RECORDS FOR THIS TASK:
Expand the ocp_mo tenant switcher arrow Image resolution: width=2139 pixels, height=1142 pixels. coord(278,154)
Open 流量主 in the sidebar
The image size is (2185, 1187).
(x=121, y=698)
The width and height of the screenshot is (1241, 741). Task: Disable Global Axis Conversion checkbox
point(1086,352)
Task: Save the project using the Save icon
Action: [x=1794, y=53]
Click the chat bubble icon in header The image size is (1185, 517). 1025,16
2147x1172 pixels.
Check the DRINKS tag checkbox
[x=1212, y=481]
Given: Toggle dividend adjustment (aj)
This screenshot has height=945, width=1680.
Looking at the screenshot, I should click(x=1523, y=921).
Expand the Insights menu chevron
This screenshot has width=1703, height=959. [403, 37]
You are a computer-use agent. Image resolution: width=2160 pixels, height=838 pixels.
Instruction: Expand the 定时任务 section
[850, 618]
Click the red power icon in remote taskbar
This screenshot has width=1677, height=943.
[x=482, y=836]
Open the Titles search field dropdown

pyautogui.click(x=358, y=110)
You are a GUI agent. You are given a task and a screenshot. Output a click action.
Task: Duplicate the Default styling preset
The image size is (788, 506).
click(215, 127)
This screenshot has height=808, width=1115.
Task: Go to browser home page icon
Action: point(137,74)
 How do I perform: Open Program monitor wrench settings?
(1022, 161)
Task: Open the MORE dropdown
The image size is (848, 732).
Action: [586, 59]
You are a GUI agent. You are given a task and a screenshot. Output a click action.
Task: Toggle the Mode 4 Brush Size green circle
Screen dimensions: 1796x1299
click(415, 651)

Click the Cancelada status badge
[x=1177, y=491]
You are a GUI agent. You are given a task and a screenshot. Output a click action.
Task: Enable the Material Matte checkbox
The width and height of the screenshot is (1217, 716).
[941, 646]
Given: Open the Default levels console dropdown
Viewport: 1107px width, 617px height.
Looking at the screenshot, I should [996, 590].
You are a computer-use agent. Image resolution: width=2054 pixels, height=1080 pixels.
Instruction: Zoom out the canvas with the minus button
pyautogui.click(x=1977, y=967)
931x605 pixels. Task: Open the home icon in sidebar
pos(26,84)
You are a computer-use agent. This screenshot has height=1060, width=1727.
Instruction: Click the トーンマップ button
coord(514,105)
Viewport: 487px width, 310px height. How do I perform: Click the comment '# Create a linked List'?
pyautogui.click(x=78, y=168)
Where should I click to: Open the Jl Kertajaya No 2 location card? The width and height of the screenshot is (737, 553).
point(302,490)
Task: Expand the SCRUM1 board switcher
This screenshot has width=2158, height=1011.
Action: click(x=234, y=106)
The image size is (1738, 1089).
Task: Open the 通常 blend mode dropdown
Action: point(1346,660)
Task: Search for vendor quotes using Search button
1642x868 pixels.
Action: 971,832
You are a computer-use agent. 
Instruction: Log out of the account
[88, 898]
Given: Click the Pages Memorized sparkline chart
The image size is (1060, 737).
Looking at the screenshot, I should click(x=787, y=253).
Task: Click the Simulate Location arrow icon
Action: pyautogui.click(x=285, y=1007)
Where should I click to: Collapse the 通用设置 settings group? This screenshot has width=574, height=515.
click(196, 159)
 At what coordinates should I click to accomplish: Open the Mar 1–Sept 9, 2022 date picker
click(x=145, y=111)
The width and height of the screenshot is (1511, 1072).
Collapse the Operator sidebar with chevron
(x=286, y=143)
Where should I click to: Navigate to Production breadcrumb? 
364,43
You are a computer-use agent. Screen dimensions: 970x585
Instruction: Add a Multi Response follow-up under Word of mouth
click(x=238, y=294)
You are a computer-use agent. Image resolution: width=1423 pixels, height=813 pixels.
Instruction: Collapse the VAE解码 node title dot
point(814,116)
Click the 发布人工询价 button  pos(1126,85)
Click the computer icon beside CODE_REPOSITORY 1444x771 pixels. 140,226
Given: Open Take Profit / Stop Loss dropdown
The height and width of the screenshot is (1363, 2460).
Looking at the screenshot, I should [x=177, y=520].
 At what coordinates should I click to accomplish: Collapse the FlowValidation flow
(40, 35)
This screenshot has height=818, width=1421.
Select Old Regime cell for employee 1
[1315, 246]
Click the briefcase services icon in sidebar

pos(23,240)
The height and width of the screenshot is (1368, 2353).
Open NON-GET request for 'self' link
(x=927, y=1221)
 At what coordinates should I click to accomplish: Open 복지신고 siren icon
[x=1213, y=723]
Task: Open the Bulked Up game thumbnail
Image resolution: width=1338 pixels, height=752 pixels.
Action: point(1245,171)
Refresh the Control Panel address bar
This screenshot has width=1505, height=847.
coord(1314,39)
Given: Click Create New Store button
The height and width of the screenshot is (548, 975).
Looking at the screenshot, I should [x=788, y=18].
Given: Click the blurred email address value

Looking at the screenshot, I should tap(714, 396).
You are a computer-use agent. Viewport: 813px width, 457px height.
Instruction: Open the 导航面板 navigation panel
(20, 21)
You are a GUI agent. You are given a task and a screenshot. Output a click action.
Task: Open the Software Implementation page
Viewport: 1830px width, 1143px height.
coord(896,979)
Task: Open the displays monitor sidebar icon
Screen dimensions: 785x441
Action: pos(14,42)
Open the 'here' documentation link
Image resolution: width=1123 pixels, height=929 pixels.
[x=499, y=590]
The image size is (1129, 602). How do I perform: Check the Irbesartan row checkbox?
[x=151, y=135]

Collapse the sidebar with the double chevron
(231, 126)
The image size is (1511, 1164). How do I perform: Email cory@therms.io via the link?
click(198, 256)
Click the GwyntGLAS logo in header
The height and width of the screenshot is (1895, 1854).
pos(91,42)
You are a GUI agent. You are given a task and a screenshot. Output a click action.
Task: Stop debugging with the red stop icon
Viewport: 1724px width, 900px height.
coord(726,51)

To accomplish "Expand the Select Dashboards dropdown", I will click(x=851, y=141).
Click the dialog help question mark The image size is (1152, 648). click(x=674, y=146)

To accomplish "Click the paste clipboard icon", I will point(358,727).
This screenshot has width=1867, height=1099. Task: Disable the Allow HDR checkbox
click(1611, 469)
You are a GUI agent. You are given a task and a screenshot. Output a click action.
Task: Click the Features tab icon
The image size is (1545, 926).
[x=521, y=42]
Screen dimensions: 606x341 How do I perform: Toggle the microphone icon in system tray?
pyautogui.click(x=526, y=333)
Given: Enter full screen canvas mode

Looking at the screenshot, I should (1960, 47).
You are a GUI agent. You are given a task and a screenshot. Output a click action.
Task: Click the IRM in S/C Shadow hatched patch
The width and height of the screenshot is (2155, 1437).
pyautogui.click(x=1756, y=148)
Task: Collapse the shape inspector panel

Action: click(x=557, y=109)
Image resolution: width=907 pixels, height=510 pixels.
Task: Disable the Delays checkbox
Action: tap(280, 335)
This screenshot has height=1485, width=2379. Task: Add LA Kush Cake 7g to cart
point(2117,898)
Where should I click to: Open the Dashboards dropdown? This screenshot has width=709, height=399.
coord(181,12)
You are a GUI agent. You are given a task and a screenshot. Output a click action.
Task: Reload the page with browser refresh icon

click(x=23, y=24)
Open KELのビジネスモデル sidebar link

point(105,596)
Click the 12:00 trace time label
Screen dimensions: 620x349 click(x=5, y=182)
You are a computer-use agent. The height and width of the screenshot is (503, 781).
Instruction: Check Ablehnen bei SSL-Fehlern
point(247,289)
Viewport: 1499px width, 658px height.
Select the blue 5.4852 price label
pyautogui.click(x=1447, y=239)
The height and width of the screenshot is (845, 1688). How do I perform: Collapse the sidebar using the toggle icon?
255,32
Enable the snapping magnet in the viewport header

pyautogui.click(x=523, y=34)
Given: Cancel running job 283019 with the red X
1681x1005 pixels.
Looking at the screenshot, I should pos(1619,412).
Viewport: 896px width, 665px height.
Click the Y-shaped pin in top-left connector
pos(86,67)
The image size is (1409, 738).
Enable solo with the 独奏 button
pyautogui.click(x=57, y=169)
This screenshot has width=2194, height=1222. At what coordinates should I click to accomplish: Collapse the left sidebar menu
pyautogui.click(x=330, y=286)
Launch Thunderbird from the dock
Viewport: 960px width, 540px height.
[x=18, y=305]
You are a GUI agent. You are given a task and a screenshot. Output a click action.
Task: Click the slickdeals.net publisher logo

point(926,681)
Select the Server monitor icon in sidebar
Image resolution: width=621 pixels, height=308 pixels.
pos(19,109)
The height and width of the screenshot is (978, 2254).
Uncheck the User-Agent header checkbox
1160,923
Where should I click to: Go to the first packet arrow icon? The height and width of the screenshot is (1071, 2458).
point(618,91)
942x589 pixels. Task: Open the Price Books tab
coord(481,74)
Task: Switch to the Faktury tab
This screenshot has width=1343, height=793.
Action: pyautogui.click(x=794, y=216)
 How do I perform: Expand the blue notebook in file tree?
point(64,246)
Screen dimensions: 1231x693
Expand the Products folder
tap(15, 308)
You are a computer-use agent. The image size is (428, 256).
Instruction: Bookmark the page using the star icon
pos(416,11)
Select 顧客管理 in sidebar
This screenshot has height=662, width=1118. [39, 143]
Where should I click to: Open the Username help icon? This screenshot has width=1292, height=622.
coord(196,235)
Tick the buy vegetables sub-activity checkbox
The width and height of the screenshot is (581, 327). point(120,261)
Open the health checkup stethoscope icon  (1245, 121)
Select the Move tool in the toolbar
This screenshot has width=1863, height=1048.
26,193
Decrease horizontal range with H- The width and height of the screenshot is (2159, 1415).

WHAT IS BEING ASKED:
When you reach the line containing "You are a computer-use agent. The height" in the data above, start copying exactly, and stop after the line containing "Given: Cancel running".

TASK SOLUTION:
You are a computer-use agent. The height and width of the screenshot is (503, 781).
Instruction: Check Ablehnen bei SSL-Fehlern
point(247,289)
Viewport: 1499px width, 658px height.
Select the blue 5.4852 price label
pyautogui.click(x=1447, y=239)
The height and width of the screenshot is (845, 1688). How do I perform: Collapse the sidebar using the toggle icon?
255,32
Enable the snapping magnet in the viewport header

pyautogui.click(x=523, y=34)
Given: Cancel running job 283019 with the red X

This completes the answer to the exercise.